| Excerpt provided |

The Making of REL’s HT/1205 MKII and HT/1003 MKII

Good design requires making a few parts better. Great design requires great honesty and the willingness to make everything better. –Hunter REL Acoustics Ltd.

It is rare for a new model—let alone a new model from an entirely new range—to take over the best-seller title here at REL. But, the original HT/1205 became a best-seller in just its third year. The original version of Serie HT was purely a home theatre line with an emphasis on raw output coupled with exceptional speed, offered up at bargain prices. Its styling was fine for the category, but not anything that could compete with more finely wrought lines like our Serie T/x or Serie S.

For the MKII versions, we had our work cut out for us with the original HT/1205 already a bruiser in this competitive segment and the HT/1003 seen as loud in the middle weight class; they were spot on for this highly competitive category. Naturally, we decided to increase the output massively in our new offering.

The originals were fine for music but tilted solidly toward theatre. However, the newest range is far superior to the originals for music while still being beasts in home theatre. In fact, they are so good in home theatre that the whole line ought to be renamed “Predator.”

Let’s dive into the specifics to see how we pulled off the new HT line. Specifically, how did we manage to raise the output another fifty percent in the HT/1205 MKII? How, exactly, did we double the HT/1003 MKII’s output compared to the original HT/1003?

| Data listing |
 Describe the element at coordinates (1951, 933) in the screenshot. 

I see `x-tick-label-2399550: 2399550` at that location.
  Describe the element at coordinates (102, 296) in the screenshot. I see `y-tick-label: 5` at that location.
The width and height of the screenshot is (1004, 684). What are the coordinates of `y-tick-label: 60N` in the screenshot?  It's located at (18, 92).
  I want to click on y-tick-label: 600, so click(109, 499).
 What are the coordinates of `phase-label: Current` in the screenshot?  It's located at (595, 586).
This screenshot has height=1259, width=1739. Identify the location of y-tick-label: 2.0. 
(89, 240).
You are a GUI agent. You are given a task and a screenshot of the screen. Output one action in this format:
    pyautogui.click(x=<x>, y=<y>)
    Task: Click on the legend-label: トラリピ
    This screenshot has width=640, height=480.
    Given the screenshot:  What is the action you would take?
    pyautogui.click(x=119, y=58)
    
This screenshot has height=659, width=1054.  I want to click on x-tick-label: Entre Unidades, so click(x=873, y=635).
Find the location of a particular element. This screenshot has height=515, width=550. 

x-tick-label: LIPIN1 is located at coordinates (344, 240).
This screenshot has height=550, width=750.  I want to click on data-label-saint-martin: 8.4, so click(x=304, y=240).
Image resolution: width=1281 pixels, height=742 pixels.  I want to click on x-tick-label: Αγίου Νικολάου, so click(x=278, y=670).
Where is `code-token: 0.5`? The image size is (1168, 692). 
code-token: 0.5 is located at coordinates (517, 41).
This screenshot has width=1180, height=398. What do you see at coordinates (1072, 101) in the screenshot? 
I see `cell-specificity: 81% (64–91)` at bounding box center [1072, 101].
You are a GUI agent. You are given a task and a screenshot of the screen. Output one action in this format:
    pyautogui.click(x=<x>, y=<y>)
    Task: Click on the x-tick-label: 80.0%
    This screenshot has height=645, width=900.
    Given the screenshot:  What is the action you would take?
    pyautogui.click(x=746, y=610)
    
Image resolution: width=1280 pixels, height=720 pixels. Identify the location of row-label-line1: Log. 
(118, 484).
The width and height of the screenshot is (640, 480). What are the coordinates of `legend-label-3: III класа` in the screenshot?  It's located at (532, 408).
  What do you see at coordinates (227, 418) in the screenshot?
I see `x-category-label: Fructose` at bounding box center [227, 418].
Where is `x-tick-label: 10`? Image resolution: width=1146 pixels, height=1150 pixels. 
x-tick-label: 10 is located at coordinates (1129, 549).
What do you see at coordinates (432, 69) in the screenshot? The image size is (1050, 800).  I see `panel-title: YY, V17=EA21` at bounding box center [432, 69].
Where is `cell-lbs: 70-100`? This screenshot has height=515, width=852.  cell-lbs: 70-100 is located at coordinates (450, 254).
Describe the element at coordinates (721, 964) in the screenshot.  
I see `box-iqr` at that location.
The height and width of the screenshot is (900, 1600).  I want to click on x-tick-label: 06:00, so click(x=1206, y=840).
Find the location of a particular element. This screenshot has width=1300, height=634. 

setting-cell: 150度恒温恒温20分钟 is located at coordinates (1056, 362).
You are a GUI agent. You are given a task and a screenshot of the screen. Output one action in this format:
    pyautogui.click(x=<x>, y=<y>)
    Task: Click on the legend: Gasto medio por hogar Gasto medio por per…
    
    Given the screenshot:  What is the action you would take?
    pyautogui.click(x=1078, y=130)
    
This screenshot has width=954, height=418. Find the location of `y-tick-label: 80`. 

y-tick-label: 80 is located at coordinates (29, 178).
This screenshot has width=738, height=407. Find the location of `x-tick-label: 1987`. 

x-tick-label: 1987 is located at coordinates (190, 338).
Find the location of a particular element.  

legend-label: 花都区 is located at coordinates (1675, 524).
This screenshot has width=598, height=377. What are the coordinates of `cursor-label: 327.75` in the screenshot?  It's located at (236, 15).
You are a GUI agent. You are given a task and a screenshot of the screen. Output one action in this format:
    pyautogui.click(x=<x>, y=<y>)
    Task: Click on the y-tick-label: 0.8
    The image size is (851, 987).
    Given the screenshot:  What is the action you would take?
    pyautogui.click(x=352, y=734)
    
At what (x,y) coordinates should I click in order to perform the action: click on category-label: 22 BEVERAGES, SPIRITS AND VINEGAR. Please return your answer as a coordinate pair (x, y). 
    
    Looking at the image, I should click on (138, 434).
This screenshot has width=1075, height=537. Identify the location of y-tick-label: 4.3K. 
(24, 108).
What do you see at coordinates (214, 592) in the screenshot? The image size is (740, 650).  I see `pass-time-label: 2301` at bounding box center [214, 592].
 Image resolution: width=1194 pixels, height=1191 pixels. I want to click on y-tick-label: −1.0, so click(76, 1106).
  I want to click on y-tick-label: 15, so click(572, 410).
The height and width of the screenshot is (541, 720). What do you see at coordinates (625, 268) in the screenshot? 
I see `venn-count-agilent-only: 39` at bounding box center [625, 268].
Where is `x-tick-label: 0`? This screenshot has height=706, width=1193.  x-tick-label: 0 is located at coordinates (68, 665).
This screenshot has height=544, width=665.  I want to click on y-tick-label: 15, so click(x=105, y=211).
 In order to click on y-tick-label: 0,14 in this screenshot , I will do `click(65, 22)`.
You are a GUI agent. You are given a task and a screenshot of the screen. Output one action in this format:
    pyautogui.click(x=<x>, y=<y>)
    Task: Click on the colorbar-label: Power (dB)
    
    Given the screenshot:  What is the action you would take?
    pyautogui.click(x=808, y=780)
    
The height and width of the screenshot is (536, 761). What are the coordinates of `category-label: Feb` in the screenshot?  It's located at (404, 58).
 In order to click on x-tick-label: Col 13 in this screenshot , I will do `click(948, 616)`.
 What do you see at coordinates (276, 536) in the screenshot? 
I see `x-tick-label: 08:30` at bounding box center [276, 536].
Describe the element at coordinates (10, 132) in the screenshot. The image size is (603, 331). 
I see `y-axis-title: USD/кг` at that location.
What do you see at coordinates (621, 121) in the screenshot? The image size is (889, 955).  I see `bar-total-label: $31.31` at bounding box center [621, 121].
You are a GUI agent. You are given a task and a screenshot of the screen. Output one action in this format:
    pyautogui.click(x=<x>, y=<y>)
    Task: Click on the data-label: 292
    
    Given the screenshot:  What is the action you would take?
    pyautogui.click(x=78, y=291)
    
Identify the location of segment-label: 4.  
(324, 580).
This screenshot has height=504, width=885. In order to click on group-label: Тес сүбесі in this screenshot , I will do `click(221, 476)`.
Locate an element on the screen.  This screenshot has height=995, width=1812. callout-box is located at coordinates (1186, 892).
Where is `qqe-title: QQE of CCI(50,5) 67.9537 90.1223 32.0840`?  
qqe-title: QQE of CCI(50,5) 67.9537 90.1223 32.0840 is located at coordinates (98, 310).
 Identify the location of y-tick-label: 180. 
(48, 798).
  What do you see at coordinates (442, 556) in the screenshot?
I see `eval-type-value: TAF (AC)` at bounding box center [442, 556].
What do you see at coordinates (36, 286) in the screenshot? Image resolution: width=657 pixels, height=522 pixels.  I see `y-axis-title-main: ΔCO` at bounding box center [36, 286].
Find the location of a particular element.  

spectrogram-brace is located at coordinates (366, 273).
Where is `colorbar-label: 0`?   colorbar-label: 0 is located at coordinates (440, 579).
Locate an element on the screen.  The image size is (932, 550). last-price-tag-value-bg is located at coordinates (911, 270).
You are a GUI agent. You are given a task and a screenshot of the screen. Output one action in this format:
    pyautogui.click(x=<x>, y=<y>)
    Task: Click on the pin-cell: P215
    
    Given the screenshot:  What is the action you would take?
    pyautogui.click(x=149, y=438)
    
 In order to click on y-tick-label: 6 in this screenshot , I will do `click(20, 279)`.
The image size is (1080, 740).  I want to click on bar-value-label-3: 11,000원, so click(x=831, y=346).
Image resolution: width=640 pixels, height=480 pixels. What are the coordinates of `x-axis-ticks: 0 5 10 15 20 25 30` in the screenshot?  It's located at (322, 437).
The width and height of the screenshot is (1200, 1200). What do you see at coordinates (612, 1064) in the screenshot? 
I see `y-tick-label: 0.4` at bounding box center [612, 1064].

| Activity list |
a) Name every product line, written with the word "Serie," that the HT MKII article mentions.
b) Reproduce the HT MKII article between "It is rare for" and "our new offering.", inclusive, swapping out "bruiser" for "heavyweight".
c) Pick up the HT MKII article after its final sentence and keep writing it.
Nothing in the entries is needed.

| Answers for each item |
a) Serie HT, Serie T/x, Serie S

b)
It is rare for a new model—let alone a new model from an entirely new range—to take over the best-seller title here at REL. But, the original HT/1205 became a best-seller in just its third year. The original version of Serie HT was purely a home theatre line with an emphasis on raw output coupled with exceptional speed, offered up at bargain prices. Its styling was fine for the category, but not anything that could compete with more finely wrought lines like our Serie T/x or Serie S.

For the MKII versions, we had our work cut out for us with the original HT/1205 already a heavyweight in this competitive segment and the HT/1003 seen as loud in the middle weight class; they were spot on for this highly competitive category. Naturally, we decided to increase the output massively in our new offering.

c)
As always, we started with the driver because anything else we do will be for naught if the driver is not up to the task. First, we stiffened the entire cone structure because we decided early on that our newest amp would have a more robust 500 Watts with more clean headroom to deliver greater output. When big power hits, the cone’s structure must be stiffer so it doesn’t flex under duress. So, the basic cone’s glass fibre is made from a coarser weave that is thicker and tougher. Then we selected a similarly thick, rugged, ultra-lightweight pure carbon fibre material for the crucial centre cap. This part is responsible for maintaining the stiffness that is so critical to our designs; if the cone flexes, we lose energy, and we lose the instantaneous reactions so critical to both theatre and music. Of course, we beefed up all the suspension parts to handle this goodness.

Then we dug deep into our filter sets, beginning by asking an important question: what does an explosion sound like? Is there anything we can do to more accurately replicate the sound of an explosion? I went looking for an old customer of mine who was a sound engineer in Hollywood. He explained that the hardest part of recording explosions was capturing the initial clap, which is a metallic-shrieking-BANG! It is followed by the heavier, louder boom immediately afterward. “Get it right,” he said, “and the back half of the explosion is easy.” So, I spent four days listening to explosions. After a while, I could hear the positive effect we were searching for. The key to getting that perfect combination of limitless, explosive qualities was to move the secondary filter in our subwoofers higher, which is used to eliminate things like violins and soprano singers from bleeding through our gentle, fast main filters on a traditional REL. As soon as we raised it another 150Hz higher, it all came together.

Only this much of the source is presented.